Elizabeth Forbes, who heads a criminal justice reform group called N.C. Cure, said the cutbacks have effectively left many inmates with no legal recourse. That’s because inmates who file grievances to complain about prison conditions almost never win their cases, she said.
“These prisoners have no one to go to,” Forbes said.
‘A secret world’
PLS was established in 1979. About 10 years later, North Carolina began contracting with the office, as a result of a U.S. Supreme Court ruling that required states to provide prisoners meaningful access to the courts.
The high court’s decision settled a case which began when N.C. inmates sued the state Department of Corrections, alleging that their constitutional rights were violated because most prisons didn’t have law libraries. Most state prisons still don’t have law libraries today.

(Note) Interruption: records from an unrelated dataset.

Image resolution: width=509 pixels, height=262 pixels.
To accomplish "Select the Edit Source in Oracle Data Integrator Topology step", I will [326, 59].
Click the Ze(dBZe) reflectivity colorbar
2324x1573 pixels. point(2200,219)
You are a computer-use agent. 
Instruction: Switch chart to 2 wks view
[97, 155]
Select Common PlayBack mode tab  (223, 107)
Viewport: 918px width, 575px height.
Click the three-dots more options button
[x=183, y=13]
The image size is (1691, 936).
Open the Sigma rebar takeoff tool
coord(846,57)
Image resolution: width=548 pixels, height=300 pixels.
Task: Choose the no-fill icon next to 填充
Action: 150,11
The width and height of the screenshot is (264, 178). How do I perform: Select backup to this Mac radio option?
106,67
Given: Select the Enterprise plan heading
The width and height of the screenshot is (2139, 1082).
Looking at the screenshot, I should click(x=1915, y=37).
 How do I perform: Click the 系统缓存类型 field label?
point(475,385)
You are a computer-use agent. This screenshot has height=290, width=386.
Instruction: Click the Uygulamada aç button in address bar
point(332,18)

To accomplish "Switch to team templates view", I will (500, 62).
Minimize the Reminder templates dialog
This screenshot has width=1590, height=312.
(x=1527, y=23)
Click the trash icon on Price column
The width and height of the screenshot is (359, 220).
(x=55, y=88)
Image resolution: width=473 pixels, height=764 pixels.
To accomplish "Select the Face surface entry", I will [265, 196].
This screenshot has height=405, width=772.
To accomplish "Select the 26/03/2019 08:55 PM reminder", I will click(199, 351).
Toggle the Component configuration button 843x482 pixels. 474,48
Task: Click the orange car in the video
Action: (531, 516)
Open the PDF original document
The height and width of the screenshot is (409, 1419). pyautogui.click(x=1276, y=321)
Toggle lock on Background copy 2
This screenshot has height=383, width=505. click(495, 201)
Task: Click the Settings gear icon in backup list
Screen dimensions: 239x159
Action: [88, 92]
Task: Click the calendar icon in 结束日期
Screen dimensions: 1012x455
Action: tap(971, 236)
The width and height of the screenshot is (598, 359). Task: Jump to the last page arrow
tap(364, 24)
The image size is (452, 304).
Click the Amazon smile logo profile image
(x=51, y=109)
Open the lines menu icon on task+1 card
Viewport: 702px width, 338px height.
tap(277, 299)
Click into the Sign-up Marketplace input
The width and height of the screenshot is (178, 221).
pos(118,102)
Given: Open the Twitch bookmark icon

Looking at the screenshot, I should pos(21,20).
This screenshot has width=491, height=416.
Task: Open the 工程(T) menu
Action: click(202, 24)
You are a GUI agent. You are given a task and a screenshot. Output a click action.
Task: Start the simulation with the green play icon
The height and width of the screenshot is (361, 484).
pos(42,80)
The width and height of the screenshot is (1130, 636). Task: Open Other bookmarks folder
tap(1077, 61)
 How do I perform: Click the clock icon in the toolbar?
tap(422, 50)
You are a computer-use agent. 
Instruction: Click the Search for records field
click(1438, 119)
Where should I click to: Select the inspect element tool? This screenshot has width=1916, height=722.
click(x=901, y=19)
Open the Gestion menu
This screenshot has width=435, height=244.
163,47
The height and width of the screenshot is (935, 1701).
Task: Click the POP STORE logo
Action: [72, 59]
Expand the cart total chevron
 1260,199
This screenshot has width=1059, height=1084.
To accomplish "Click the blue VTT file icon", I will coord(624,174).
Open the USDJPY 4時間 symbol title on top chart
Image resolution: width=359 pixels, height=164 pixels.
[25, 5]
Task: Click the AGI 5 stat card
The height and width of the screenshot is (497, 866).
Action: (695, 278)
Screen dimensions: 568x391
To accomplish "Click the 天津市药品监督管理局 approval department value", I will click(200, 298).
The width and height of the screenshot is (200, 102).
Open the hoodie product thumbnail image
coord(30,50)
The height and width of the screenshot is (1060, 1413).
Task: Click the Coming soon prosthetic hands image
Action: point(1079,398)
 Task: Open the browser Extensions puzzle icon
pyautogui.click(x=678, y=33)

Today, the office continues to advocate for inmates who contend they were wrongly convicted.
But because PLS can no longer do much to investigate prison conditions, the state’s prison officials are largely shielded from scrutiny, inmate advocates say. Jennifer Blue, a staff attorney for the office, described the state’s prisons as “a secret world.”
“No one is allowed in there,” Blue said. “Who else is going to monitor that?”
In the years since the funding for PLS was slashed, Forbes says she has seen a surge in the number of inmates complaining about brutality, medical neglect and abuse of power by staff.
Said Pollard: “I think it’s important that there be some external watchdog to ensure the prisons are safe and humane.”